A vegetação do terreno é um dos principais atrativos para a tribo. Em poucos minutos caminhando pela área, o cacique identificou diversas plantas que são utilizadas para a cura de doenças físicas e espirituais. Uma delas é a Yvaro (em guarani), cujas folhas são fervidas e, assim que a água fica morna, a efusão é levemente enxaguada no cabelo das crianças pequenas para acalmá-las em noites de sono ruim.

Enquanto caminha pelo terreno reivindicado, o cacique olha para todos os lados e faz planos: “Aqui iremos plantar aipim”, indica. Em outro ponto, ele diz que serão plantadas árvores como guajuviras e pitangueiras.

Além de espaço e recursos vegetais e animais, a área proporcionará um elemento sagrado para a tribo: água. O atual território da aldeia não possui nenhum curso d’água e o novo terreno conta com um córrego e uma nascente.

“Nossa vida é a água. Tem muita importância espiritual para nós. Bem cedinho, lavamos o rosto com água gelada e tiramos a ansiedade e os problemas do corpo. Por isso que os índios não têm problemas mentais”, observa o cacique.

Povos originários

Doutor em Antropologia e professor da Universidade Federal do Rio Grande do Sul (UFRGS), José Otávio Catafesto de Souza acompanha de perto a situação dos Mbyá-Guarani em Porto Alegre. Ele afirma que a ampliação da área da aldeia na Lomba do Pinheiro beneficia a tribo, mas considera que, por si só, não contempla as garantias que a Constituição fornece aos povos originários.

“Essa iniciativa ainda é muito sutil e restrita. É um avanço, mas temos que levar em conta o conceito de acesso livre. Os guaranis não querem apenas que as terras sejam reconhecidas para usufruto permanente. Querem acesso aos recursos do que chamamos de propriedade privada – sem lesar essa propriedade”, pontua.

O professor explica que isso consiste na permissão de trânsito dos indígenas em áreas que tenham os recursos que eles necessitam para preservar seu modo de vida. “Se o fazendeiro colocou cerca, mas seu terreno tem mato e tatu, os índios querem ter o direito de acessá-lo para caça e coleta de materiais. Essa é a discussão que deve ser feita”, argumenta.

Catafesto de Souza explica que os guaranis se reconhecem como “o povo da caminhada”, caracterizando-se por uma intensa rota de circulação entre territórios. Ele lembra que esse direito de ir e vir só foi reconquistado com o início da abertura política, nos anos 1980. Até então, os serviços indigenistas do Estado brasileiro eram responsáveis por promover diásporas forçadas nas aldeias, jogando comunidades inteiras em outras regiões do país.

O antropólogo diz que a aldeia Mbyá-Guarani na Lomba do Pinheiro surgiu pela necessidade que os índios encontraram de migrar para centros urbanos. “Na década de 1980, pela inexistência de uma estrutura adequada ao atendimento das suas demandas, eles começaram a buscar recursos que são mais viáveis no espaço urbano, como assistência à saúde e o contato com órgãos responsáveis (pela política indigenista).
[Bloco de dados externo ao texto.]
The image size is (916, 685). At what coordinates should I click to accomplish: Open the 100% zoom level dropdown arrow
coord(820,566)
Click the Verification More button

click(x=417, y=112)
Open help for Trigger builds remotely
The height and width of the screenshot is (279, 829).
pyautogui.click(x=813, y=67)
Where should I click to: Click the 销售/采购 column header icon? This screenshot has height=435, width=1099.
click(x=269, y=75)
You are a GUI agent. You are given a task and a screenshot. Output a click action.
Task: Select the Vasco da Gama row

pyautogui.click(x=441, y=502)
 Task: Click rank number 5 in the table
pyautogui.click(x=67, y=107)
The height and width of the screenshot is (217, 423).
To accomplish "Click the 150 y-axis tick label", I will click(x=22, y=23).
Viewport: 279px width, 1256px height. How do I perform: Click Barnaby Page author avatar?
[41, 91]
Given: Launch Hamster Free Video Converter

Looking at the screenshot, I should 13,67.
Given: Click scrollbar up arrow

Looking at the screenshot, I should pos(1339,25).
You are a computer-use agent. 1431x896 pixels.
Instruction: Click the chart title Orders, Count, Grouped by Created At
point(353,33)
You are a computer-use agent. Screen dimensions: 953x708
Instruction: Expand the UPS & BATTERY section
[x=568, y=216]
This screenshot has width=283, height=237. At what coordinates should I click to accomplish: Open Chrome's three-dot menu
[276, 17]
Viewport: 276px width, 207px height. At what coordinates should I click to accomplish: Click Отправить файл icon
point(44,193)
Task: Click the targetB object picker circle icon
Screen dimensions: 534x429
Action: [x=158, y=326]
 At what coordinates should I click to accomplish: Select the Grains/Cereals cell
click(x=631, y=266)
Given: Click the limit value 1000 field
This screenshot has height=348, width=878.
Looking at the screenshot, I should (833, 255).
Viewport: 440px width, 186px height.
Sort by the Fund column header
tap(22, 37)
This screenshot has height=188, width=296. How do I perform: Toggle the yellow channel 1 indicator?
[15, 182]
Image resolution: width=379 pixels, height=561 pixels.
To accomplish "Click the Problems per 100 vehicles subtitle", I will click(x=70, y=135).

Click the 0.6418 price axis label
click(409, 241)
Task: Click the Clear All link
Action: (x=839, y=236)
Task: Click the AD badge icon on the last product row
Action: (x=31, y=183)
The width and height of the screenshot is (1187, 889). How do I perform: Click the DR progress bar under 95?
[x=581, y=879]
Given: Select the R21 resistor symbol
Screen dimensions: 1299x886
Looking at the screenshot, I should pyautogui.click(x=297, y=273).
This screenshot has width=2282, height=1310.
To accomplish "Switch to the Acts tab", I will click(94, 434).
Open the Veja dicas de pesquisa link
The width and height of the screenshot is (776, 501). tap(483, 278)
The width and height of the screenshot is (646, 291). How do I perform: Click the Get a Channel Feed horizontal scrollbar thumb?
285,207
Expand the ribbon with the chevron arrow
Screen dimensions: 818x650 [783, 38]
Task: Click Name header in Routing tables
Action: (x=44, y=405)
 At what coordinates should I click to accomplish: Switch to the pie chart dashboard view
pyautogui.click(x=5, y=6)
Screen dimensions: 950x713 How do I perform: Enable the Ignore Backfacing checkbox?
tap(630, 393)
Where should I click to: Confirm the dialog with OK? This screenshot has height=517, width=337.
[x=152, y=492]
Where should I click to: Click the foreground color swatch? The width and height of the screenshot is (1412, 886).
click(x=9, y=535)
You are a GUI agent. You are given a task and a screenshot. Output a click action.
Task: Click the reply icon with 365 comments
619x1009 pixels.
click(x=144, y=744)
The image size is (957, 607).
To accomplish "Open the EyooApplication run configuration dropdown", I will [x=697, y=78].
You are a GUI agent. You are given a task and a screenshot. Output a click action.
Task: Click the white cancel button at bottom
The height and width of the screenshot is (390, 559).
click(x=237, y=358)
E então precisaram encontrar, na cidade, um local que pudesse servir de base para as famílias que se deslocassem em busca de atendimento ou venda de artesanato. Foi dentro deste contexto que surgiu a área na Lomba do Pinheiro”, recorda.

O professor afirma que, desde a década de 1950, antropólogos vêm realizando estudos para demonstrar que a presença dos índios no espaço urbano não representa uma desestabilização de seus modos de vida. “Significa uma adaptação das culturas indígenas a um contexto de degradação ambiental e de perda de territórios. Eles circulam há muito tempo nas cidades, mas não quer dizer que produziram uma ruptura em relação à organização tribal. Existe uma cadeia de retroalimentação (na relação entre vida na aldeia e na cidade), não uma ruptura”, entende.

Por fim, Catafesto de Souza esclarece que é equivocada a interpretação de que os indígenas estariam invadindo o espaço urbano. “Foi Porto Alegre que cresceu em cima de uma aldeia guarani, não o contrário. Os guaranis estão na origem da cidade de Porto Alegre. A arqueologia mostra que a cerâmica guarani está no subsolo das ruas centrais”, afirma.